Fake News Detection: Literature Survey
Recently there have been several works related to fake news. Through this section, we summarize some of the existing research works about Fake News Detection in the field of Machine learning/deep learning.
Since most of the work has been focusing on either the text, the response an article receives, or the users who source it. Ruchansky et al.  incorporate all three and proposed the CSI model which is composed of three modules – Capture, Score and Integrate. First module is based on the response and text, it uses a Recurrent Neural Network to capture the temporal pattern of user activity on a given article. The second module learns the source characteristic based on the behaviour of users by using L2 regularization, and the two are integrated with the third module to classify an article as fake or not.

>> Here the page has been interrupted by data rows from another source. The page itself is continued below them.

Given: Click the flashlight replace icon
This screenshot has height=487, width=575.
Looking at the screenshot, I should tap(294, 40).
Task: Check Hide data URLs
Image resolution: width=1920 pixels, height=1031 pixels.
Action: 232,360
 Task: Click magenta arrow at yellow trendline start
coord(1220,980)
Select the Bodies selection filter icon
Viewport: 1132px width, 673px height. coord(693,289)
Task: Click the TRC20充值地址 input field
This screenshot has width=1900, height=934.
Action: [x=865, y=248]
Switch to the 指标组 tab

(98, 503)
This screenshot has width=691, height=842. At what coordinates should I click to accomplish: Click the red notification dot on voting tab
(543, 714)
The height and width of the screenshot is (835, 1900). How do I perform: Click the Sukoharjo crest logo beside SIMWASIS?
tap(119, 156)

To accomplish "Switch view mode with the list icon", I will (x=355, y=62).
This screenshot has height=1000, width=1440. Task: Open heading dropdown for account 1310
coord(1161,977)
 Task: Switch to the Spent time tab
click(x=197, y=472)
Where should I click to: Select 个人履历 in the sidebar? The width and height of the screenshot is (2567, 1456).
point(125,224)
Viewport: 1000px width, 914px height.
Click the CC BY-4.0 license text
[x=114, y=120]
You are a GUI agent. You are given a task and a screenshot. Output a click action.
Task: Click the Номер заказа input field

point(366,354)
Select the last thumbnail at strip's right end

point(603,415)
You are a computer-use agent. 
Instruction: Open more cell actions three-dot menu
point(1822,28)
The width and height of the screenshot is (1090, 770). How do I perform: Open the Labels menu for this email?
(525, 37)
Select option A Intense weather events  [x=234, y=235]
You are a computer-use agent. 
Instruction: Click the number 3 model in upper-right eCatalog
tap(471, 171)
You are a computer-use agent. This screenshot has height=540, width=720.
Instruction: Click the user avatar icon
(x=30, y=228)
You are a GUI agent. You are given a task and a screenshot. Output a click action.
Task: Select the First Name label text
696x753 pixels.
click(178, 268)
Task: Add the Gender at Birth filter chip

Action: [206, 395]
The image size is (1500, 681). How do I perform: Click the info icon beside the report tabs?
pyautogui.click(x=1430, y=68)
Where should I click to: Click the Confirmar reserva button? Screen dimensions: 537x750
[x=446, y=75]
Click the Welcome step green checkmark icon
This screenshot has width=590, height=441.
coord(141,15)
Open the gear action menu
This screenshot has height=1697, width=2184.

Fatima et al.  presented a dataset of fake news by scraping articles from multiple media sources around the Syrian War and used a semi-supervised fact-checking approach to label articles in their dataset. They used crowd sourcing to extract the ground truth and then used it to cluster the articles into two separate sets using unsupervised machine learning.
Granik et al.  implemented Naïve Bayes` Classifier as a software system and tested it on randomly shuffled fake news dataset retrieved from Facebook API and achieved an accuracy of 74%.
Traylor et al.  used Glaser and Strauss’s grounded theory to look out for linguistic patterns and differences to develop a machine learning grammar and hypothesis. They developed a fake news identification corpus too and designed an algorithm or a scoring system called attribution-score or A-score to classify the fake and real document.
Yang et al.  used an unsupervised learning approach by treating truths of news and users’ credibility as latent random variables, and exploiting users’ engagements on social media to identify their opinions towards the authenticity of news. They  leverage a Bayesian network model to capture the conditional dependencies among the truths of news, the users’ opinions, and the users’ credibility. To solve the inference problem, they  propose an efficient collapsed Gibbs sampling approach to infer the truths of news and the users’ credibility without any labelled data.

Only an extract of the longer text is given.